Hi,

I'm not entirely sure I'm reading this right.

Having just read up on how both STP, NTP, and POSIX deal with leap
seconds, it would appear to me that all these systems track leap seconds
and thus as a general rule represent a time approaching the formal UTC
time.  The precise mechanisms used to track leap seconds vary, which may
lead to minor deltas at the time of the actual leap seconds, but
generally, my reading is that all 3 timescales should normally be in
sync and roughly represent the current UTC time.

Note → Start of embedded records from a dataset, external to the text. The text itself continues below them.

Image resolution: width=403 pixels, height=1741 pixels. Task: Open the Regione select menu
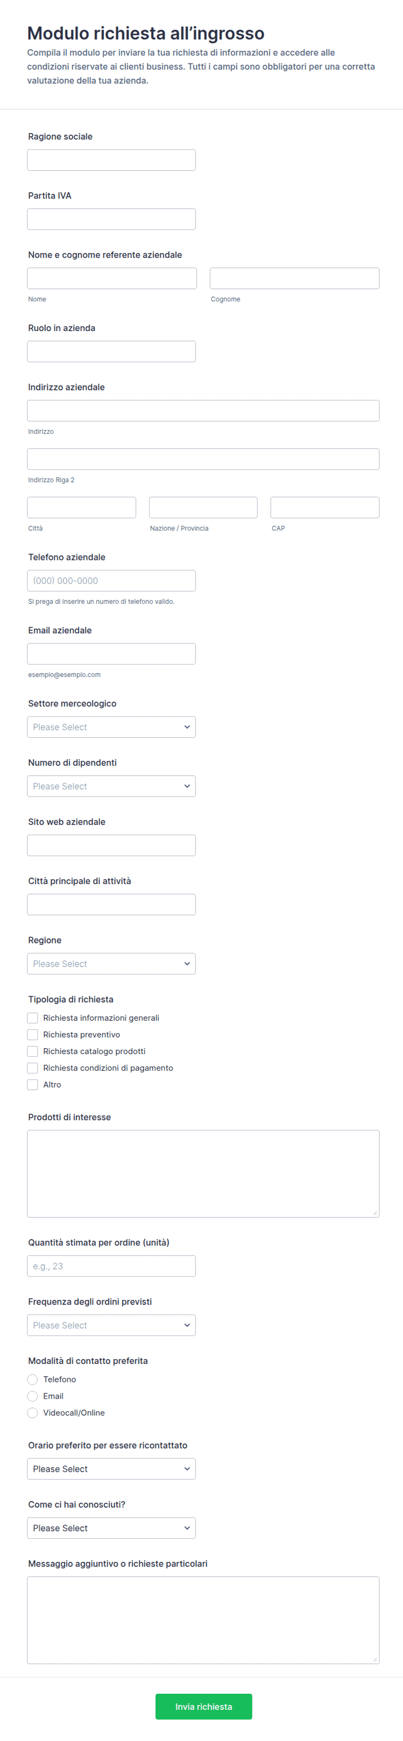point(111,964)
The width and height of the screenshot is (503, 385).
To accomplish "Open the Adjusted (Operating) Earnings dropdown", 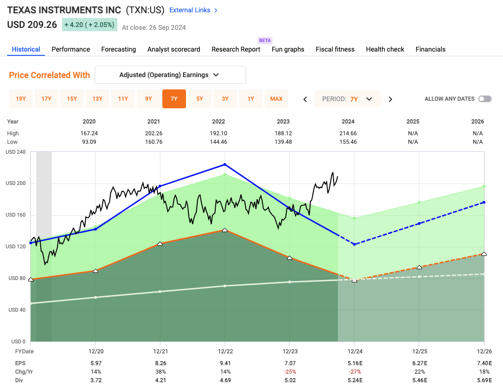I will click(170, 75).
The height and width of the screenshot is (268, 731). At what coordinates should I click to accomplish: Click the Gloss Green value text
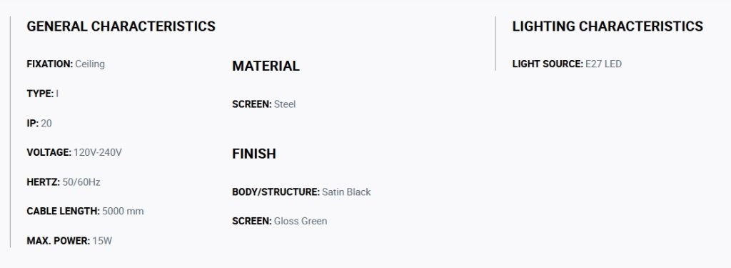[x=301, y=221]
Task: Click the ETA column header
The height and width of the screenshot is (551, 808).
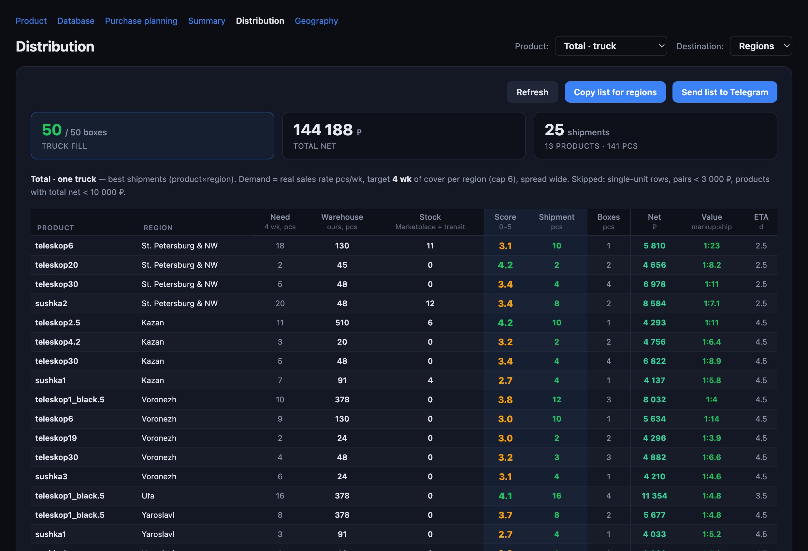Action: [x=761, y=222]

If an STP and an NTP managed Linux POSIX clock are out of sync by
approximately the number of leap seconds that occurred since 1972, then
the logical conclusion would be that one or the other protocol is not
handling leap seconds properly when setting the POSIX UTC system clock
from the protocol reference clock.

My reading is that NTP handles this transparently by automatically
distributing the leap second information and adjusting the POSIX UTC
time as appropriate.

From reading some STP documentation, it would appear that it requires
that leap seconds be manually managed by the administrator.  If an
administrator were to fail to do so, this might lead to an incorrect STP
reference, leading to an incorrect POSIX UTC clock setting.  On the
other hand, the info I have is a bit sparse, but might suggest that the
actual raw hardware TOD clock maintained by STP is not leap second
corrected, and the leap second correction information is provided
separately, to be applied by the OS.  If the Linux kernel code reading
this clock thinks this hardware clock is actually running at UTC (and
not TAI with some fixed offset), then this might also lead to a 26
second offset problem.

The "right" set of zoneinfo files should (if I read things correctly)
only be used on systems that do not actually run a correct POSIX UTC
clock, but instead run their system clock at a fixed offset of 10
seconds to TAI.  This is not a normal setup. These zoneinfo files should
not be used on a system where the POSIX UTC system clock is managed by a
regular NTP configuration, as this would lead the system to report times
with a constant 26 second offset from UTC, which is undesirable.

I think it would be good to verify that the Linux POSIX UTC system clock
as managed by STP (which I think simply means linux trusting the
hardware clock to be correct) is indeed running at UTC and not at TAI
with some offset.


Comments and enlightenment welcomed.

Willy

On 07/25/2016 09:04 PM, Robert J Brenneman wrote:
In a heterogeneous environment if your non Z NTP systems are off by roughly
26 seconds compared to your STP managed Z Linux clocks it could be due to
this:
https://access.redhat.com/articles/15145

basically - the default Linux timezone files do not respect leap seconds,
but the long time mainframe operator does and sets up STP correctly.

The fix is to either
1) run NTP on Linux on Z and steer it away from the STP time ( bleh!)
2) or run NTP on the non-Z Linux systems against an NTP server running on
Linux on Z ( hacky and gross )
3) or to tell the non-Z linux systems to account for leap seconds by using
the 'right' zonefiles:
       cp /usr/share/zoneinfo/right/America/Los_Angeles /etc/localtime

be aware that (3) will probably break stuff if you make that setting while
applications are running. It is probably best to shut all applications
down, make the change, reboot, and then start applications back up. Test,
Test more, and Test again.

Additionally - you should probably not use those 'right' zonefiles on a
Linux on Z environment under STP clocking since you don't want to account
for leap seconds twice. That would probably be bad.